Reputation: 63
string array in c
How do you use a string array as a parameter in C? If I were to write a function with signature:
Guess i didnt explain myself very well... I'll post the code that i'm trying to get to work.
int format_parameters(char* str) {
char local_str[201] = "";
int i = 0;
int j = 0;
int flip = 0;
while(str[i]) {
if((str[i] == '"') && (flip == 0)) flip = 1;//Sentence allowed
else if((str[i] == '"') && (flip == 1)) flip = 0;//Sentence not allowed
if(flip == 1) append_char(local_str, str[i]);
//check if space
else if(flip == 0) {
int c = str[i];
if(!isspace(c)) append_char(local_str, str[i]);
else {
if((strlen(local_str) > 0) && (j < 4)) {
//local-str copied to param[j] here
//printf("j = %d %s\n",j,local_str);
local_str[0] = '\0';
j++;
}
}
}
i++;
}
//Add \0 to param
return flip;
}//end format_parameters
void append_char(char* str, char c) {
int len = strlen(str);
str[len] = c;
str[len+1] = '\0';
}//end append_char
int main() {
char str[200];
//str filled with stuff...
int x = format_parameters(str);
}
There should be a second (and third?) parameter in format_parameterssignature, a char* param[5] which should be readable from main.
Upvotes: 2
Views: 415
Answers (4)
Reputation: 2947
As Jonatahan pointed out, you need more parameters:
int format_parameters(char* strInput, char* paramOutput[], size_t cbMaxParams );
// return value is actual number of parameter strings in paramOutput
paramOutput is an array of pointers. So the caller has to provide an array of pointers and the called function has to allocate memory for the strings and set the pointers in the array:
// main:
#define SIZE 20
char * params[SIZE];
int result = format_parameters( szInput, params, SIZE );
// after use go through params and free all pointers
// function:
int format_parameters(char* strInput, char* paramOutput[], size_t cbMaxParams )
{
// ...
for( size_t i=0; (i<cbMaxParams) && (!noMoreParams); i++ )
{
// ...
paramOutput[i] = (char *)malloc( xxxx );
// ...
}
// ...
}
Upvotes: 0
Reputation: 3921
You have to create the char* param[] array outside the function and just pass it as a parameter:
int paramCount = countParameters(str); // you have to create this function
char* param[] = malloc(paramCount * sizeof(char*));
format_parameters(str, param);
and inside the function:
int format_parameters(char* str, char* param[])
{
int currentParamIndex = 0;
..........
//TODO: check if currentParamIndex < paramCount
char* currentParam = str + currentParamStart; // currentParamStart is the start index of the parameter in the str containing all parameters
param[currentParamIndex] = currentParam;
currentParamIndex++;
.............
}
And in order to write safe code you have to pass also the paramCount as a parameter to format_parameters so the function will not access an element out of the bounds of the array.

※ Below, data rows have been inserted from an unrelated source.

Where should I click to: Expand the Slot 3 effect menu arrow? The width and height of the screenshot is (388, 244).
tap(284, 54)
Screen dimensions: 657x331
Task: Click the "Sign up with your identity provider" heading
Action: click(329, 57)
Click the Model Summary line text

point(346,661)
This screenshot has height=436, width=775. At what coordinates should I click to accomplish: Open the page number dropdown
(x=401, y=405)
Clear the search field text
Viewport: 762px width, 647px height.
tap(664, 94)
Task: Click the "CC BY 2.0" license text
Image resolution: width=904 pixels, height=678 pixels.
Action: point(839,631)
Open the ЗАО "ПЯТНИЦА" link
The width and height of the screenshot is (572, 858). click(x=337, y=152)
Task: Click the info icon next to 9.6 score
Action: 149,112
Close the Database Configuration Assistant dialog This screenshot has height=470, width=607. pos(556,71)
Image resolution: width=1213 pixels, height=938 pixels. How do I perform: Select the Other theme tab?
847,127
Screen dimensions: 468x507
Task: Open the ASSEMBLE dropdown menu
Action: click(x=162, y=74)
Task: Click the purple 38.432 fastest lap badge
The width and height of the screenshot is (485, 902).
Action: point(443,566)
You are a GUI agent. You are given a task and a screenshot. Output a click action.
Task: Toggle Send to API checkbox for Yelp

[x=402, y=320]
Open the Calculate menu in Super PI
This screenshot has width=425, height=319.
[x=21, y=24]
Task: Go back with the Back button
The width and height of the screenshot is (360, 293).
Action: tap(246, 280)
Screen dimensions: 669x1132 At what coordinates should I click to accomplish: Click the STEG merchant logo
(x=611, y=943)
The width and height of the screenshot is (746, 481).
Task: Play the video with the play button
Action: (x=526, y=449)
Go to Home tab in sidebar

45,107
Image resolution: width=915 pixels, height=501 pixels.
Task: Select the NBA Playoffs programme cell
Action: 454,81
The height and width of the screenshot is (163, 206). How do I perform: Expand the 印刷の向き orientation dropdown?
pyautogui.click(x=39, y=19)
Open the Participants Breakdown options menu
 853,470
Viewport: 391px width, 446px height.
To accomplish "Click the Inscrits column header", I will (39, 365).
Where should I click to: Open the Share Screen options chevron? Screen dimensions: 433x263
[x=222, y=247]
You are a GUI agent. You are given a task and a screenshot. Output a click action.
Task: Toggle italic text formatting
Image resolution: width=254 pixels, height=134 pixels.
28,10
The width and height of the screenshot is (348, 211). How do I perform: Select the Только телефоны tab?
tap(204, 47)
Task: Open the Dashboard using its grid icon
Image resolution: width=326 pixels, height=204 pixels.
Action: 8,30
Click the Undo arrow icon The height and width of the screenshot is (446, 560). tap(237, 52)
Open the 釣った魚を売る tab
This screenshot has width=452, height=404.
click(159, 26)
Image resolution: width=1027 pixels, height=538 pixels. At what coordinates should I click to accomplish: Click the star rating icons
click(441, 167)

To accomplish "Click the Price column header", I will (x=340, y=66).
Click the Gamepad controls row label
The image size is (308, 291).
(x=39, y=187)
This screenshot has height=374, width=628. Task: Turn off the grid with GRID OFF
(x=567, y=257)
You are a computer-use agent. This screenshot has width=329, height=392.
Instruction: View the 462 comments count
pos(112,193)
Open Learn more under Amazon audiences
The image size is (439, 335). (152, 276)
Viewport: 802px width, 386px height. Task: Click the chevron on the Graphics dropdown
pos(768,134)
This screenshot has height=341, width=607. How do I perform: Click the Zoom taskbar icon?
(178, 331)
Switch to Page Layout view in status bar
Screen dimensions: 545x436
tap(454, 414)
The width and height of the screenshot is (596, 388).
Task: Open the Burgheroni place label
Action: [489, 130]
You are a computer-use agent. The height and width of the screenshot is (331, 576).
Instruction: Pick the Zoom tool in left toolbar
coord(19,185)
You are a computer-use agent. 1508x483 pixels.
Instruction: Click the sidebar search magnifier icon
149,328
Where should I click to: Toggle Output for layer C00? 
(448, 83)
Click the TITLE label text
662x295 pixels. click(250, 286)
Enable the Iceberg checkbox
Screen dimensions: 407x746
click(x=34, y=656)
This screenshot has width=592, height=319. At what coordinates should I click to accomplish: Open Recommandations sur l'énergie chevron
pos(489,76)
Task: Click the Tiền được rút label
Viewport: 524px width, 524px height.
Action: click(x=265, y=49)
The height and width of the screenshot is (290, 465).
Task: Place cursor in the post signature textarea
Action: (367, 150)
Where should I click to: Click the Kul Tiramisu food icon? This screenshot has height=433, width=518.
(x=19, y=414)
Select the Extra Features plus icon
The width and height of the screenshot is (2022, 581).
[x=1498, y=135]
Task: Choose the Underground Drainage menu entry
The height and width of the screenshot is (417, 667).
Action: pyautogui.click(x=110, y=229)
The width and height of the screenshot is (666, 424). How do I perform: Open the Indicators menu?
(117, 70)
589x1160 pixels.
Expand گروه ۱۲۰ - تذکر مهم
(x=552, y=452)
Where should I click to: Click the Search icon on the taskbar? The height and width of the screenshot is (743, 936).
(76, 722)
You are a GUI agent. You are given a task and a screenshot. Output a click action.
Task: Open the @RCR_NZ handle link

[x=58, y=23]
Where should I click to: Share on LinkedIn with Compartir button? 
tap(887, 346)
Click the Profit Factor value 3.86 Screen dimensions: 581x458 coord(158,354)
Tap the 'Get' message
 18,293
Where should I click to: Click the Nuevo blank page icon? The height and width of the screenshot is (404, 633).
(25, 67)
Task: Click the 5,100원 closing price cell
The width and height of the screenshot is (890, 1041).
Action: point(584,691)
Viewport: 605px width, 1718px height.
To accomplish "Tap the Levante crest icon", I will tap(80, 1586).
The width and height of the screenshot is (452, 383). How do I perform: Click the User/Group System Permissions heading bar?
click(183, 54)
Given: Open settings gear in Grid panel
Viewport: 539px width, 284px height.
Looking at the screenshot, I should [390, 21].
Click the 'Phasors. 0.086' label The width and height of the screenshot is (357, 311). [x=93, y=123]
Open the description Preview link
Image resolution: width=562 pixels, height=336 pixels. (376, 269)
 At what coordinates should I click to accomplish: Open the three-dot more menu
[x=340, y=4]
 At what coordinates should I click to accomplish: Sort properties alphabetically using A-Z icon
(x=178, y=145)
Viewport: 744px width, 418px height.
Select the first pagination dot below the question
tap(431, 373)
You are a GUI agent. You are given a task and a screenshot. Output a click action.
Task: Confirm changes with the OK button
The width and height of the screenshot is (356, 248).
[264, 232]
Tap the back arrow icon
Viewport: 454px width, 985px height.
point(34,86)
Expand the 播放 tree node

Or maybe you should just use getopt?
Upvotes: 0
Reputation: 753455
Does this work?
#include <string.h>
#include <assert.h>
#include <stdio.h>
int format_parameters(char *str, char *param[], size_t nparam)
{
char **next = param;
char **end = param + nparam;
char *data = str;
assert(str != 0 && param != 0 && nparam != 0);
while (next < end && *data != '\0')
{
*next++ = data;
data = strchr(data, ' '); // Choose your own splitting criterion
if (data == 0)
break;
*data++ = '\0';
}
return(next - param);
}
int main(void)
{
char str[] = "a b c d";
char *param[5];
int nvals = format_parameters(str, param, 5);
int i;
for (i = 0; i < nvals; i++)
printf("Param %d: <<%s>>\n", i+1, param[i]);
return 0;
}
The return value is the number of parameters found. If you pass an empty string, that would be 0. Beware leading, trailing and repeated blanks; the code works - but maybe not as you want it to.
Upvotes: 1
Reputation: 29267
This is entirely about memory allocation.
If you allocate static memory for param before the function is called, the memory will exist in that scope.
Otherwise take a look at dynamic allocation, it will exist until you tell it to go away.
Upvotes: 0